Tuesday, August 14, 2012

Why Do Women Get More Migraines? - ScienceNOW

Migraines are a battle of the sexes that women might prefer not winning. Each year, roughly three times more women than men—up to 18% of all women—suffer from the debilitating headaches, as tallied by epidemiological surveys in Europe and the United States. A new brain imaging study may explain the divide: The brains of women with migraines appear to be built differently than those of their male counterparts.

To conduct the study, researchers headed by David Borsook, a neurologist and neurobiologist of Boston Children's Hospital and Harvard Medical School, recruited 44 men and women, half of whom were migraine sufferers. The women who had migraines rated them as being as intense as the men did, but they tended to find them more unpleasant. Borsook says the distinction is analogous to the loudness of fingernails scratching on a chalkboard versus the torment of hearing the sound.

The team then scanned the brains of the volunteers. The researchers gathered two kinds of data sets, one that captured brain shapes and features, and one that measured brain activity. Female migraine sufferers showed slightly thicker gray matter in two regions: one, the posterior insula, is well-known in pain processing; the other, the precuneus, has been recently linked to migraines but is more widely known as a fundamental brain hub that may house a person's consciousness or sense of self. The other volunteers, including the male migraine sufferers, did not show this thickening. All of the scans were done when people did not have a migraine.

To figure out what those structural changes meant, lead author Nasim Maleki, a medical physicist at Boston Children's Hospital and Harvard Medical School, returned to the MRI scans of only those men and women with episodic migraines. The team compared brain activity while the volunteers experienced pain—in this case, three 15-second bursts of heat to the hand, spaced 30 seconds apart, generated through a small metal cube, akin to touching a too-hot cup of coffee. In women with migraines, "these thicker areas talk to each other and work together to respond to pain" in a pattern not seen in the men, Maleki says.

When Maleki checked for sex differences in well-defined pain networks, most of the structures that responded stronger in women were part of the emotional network. "In men, the pain comes in, and the brain says 'ouch,' " Maleki says. "In women, the brain says 'OUCHHHHH!' " Overall, the results suggest that "it's not just one area that underlies the sex differences in migraines, but a network of areas, a system that leads to the problem or progression," she says.

In only men, those with migraines had a stronger reaction to the heat pain in a specific area—the nucleus accumbens—that is part of the reward circuitry and is extensively studied in the addiction research, Maleki says. "Interestingly, as much as pain syndromes are more prevalent in women and disproportionate relative to men, in addiction it is the opposite," she says. "Men are more likely to develop addictions, and the prevalence is higher in men. So, is the reward circuitry somehow involved in migraine pathophysiology in men? Are there overlaps between pain pathways and reward pathways? The answer is that we don't know. But I think these results just help us ask more targeted questions in understanding how migraine works." The study is published this month in the journal Brain.

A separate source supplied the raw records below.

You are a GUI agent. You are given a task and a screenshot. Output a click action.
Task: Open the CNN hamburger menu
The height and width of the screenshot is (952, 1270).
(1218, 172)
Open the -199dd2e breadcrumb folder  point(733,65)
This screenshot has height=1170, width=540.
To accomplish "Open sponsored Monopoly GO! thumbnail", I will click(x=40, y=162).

The findings reveal a clearly different brain pattern that may explain why so many more women than men have migraines, says neurologist Peter Goadsby of the University of California, San Francisco, who was not involved in the study. "Migraines have traditionally not been appreciated as a significant brain disorder," adds Andrew Charles, a neurologist at the University of California, Los Angeles. "Studies like this take migraines out of the realm of the subjective and show fundamental brain changes responsible for these differences. It's quite validating for people with migraines who understand something quite significant is happening in their heads."

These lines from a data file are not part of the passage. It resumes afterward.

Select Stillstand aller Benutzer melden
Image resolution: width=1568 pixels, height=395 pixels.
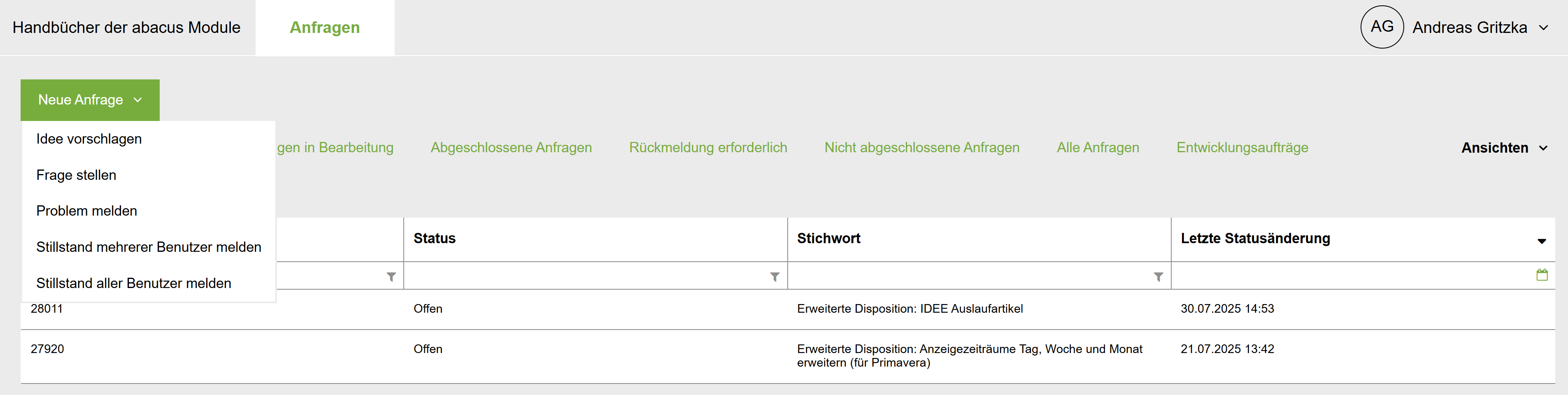133,283
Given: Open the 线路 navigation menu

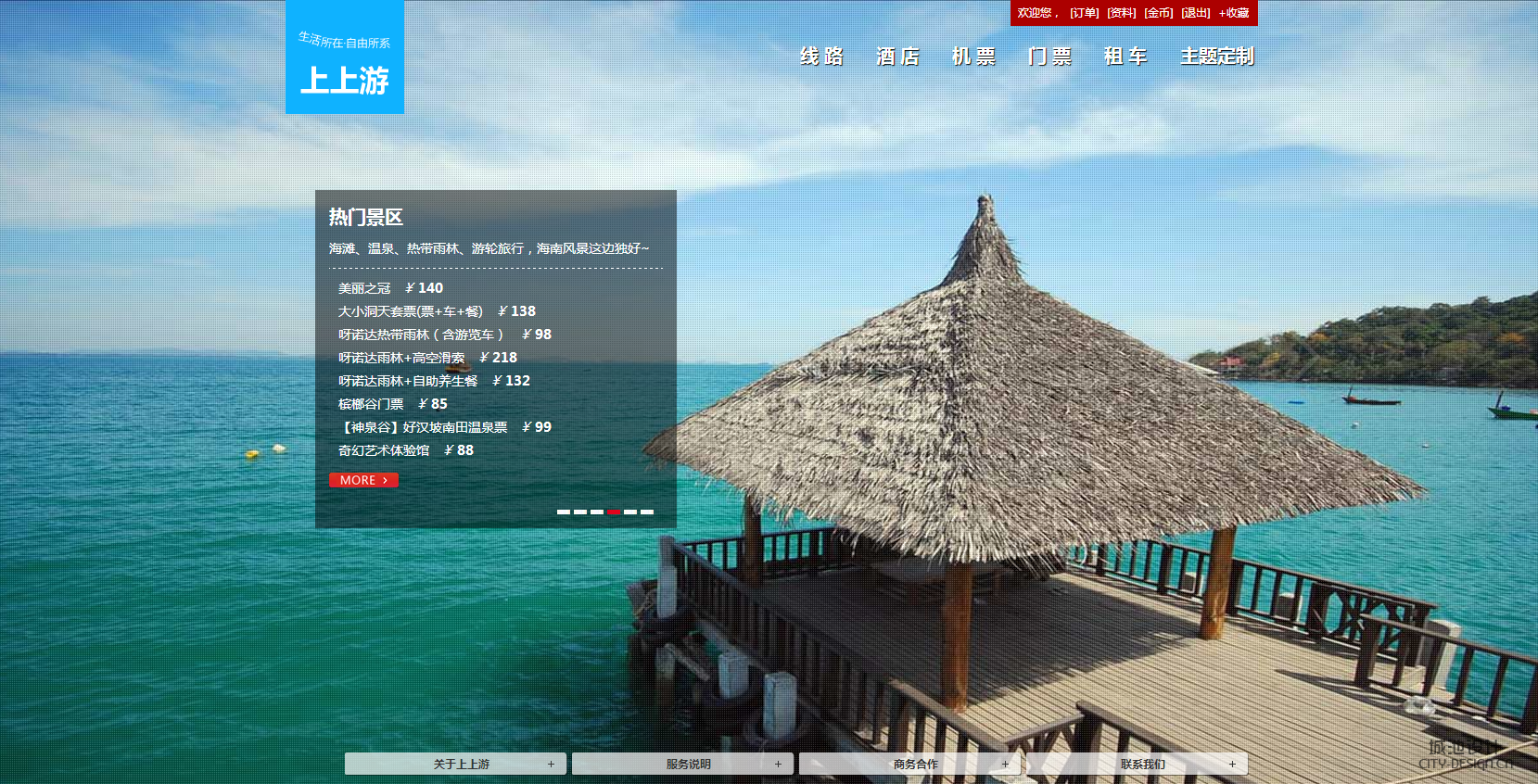Looking at the screenshot, I should [x=821, y=57].
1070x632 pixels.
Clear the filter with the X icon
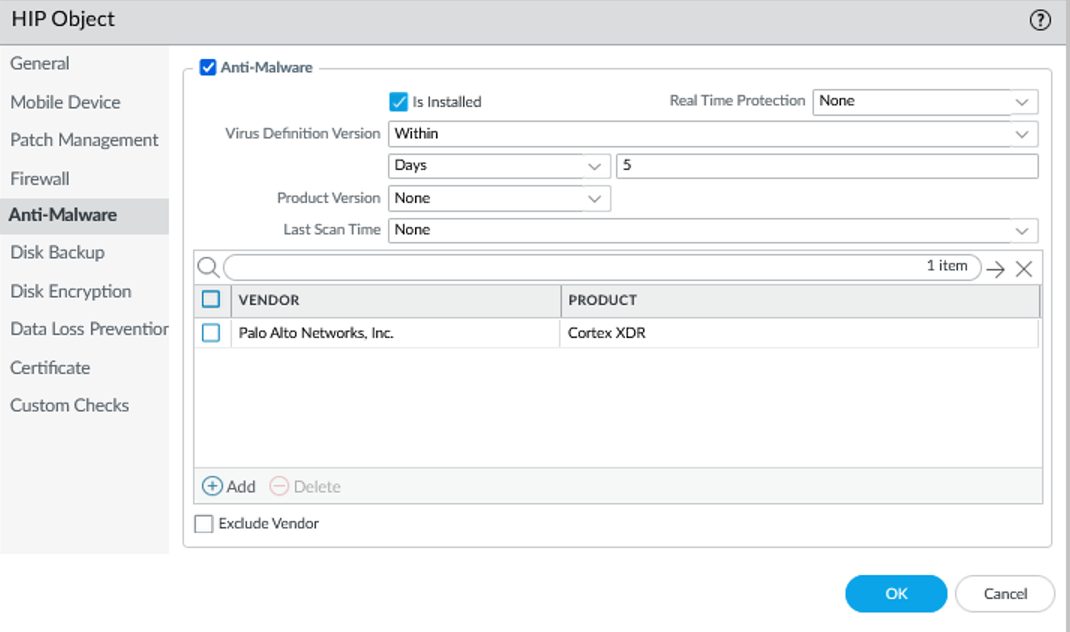[1023, 267]
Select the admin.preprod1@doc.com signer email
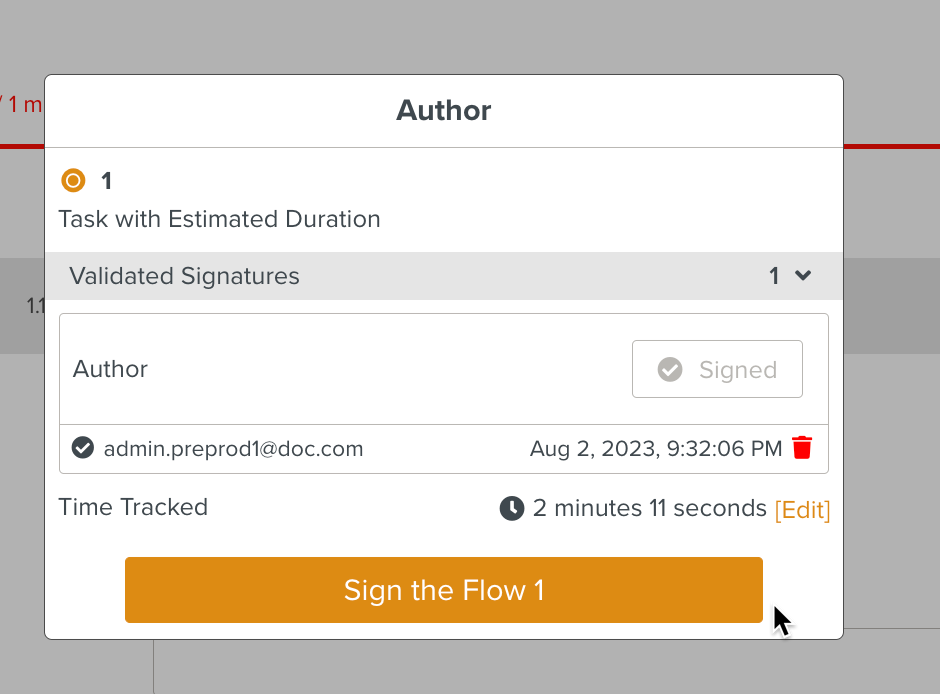This screenshot has width=940, height=694. [x=233, y=449]
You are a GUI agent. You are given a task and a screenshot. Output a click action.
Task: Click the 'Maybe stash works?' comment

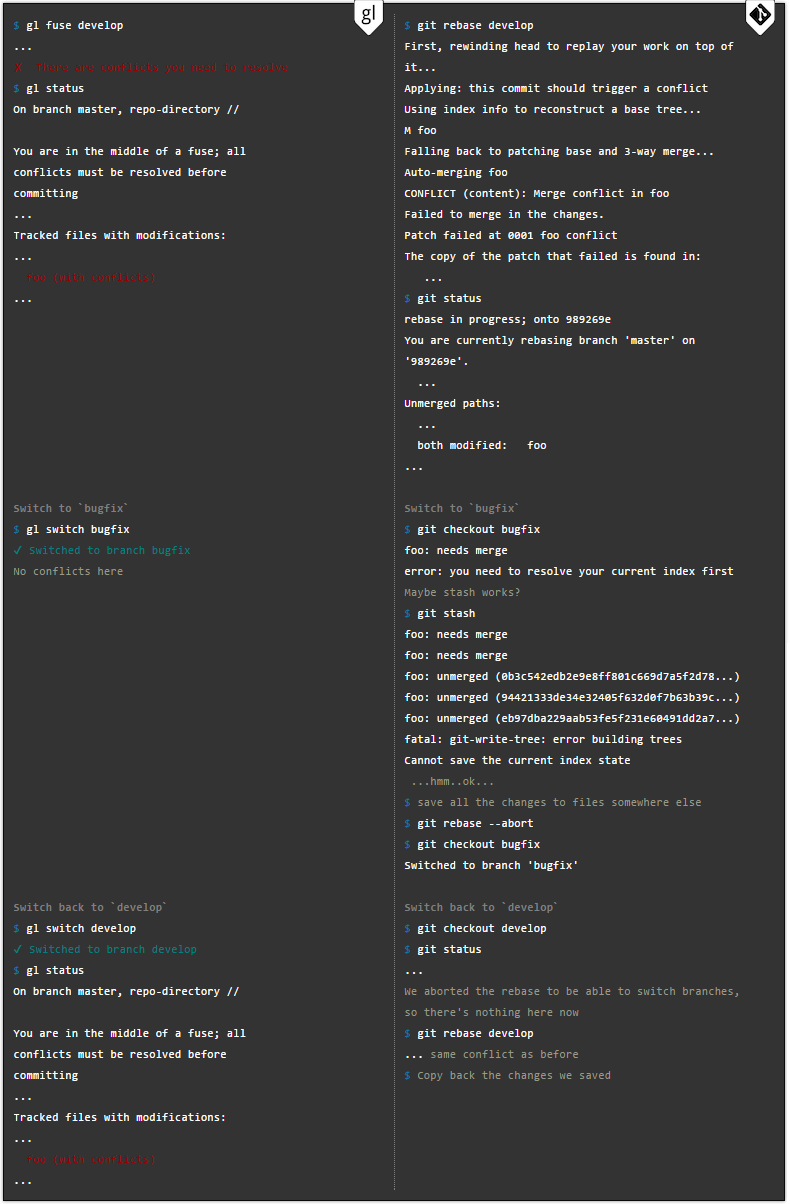point(462,593)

Most interesting to Andrew Ahn, a neuroscientist at the University of Florida College of Medicine in Gainesville, are the findings that emphasize the emotional processing of pain. "Pain is an experience, a product of processing by the brain of a stimulus plus the way your brain interprets that stimulus," he says. "It's exciting that the pain field has come to recognize changes that occur in brains of people with chronic pain."

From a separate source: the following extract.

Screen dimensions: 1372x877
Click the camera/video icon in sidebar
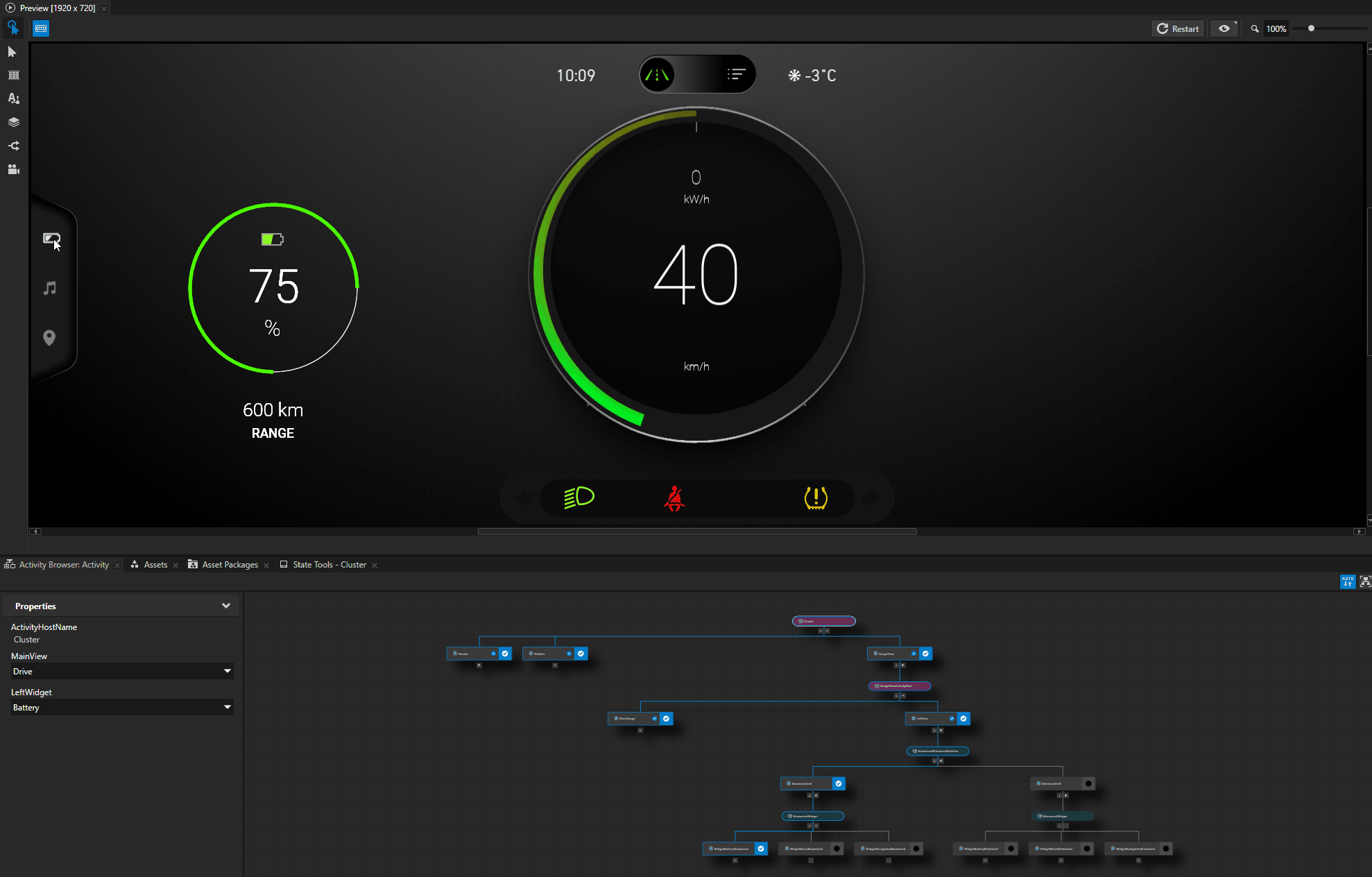click(14, 169)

The greater activation of emotional pain processing regions in women "could correlate with the greater sense of unpleasantness that is experienced by women with migraine and the higher prevalence of depression and anxiety in women with migraine," speculates Todd Schwedt, a neurologist at the Mayo Clinic in Phoenix.

For Schwedt and others, the study provokes many new questions. Are the brain differences a cause or effect of migraines? Are they permanent or transient? And are they a response to pain in general or migraines in particular?

The study also highlights therapeutic issues for both men and women. Even with the best medical management, medication reportedly works in about only half of all people and then in about only half of all migraine attacks. More attention may need to be paid to gender in research, Maleki says. Most of the animal studies have involved male rodents, she says, and women are disproportionately represented in clinical studies by an 8:1 margin.

Still, Goadsby cautions that there are no immediate clinical implications. "It's fair to say that these are subtle changes in a research study and not ones that we would expect to see in ordinary imaging," he says. "There is no reason to go out and have your brain imaged."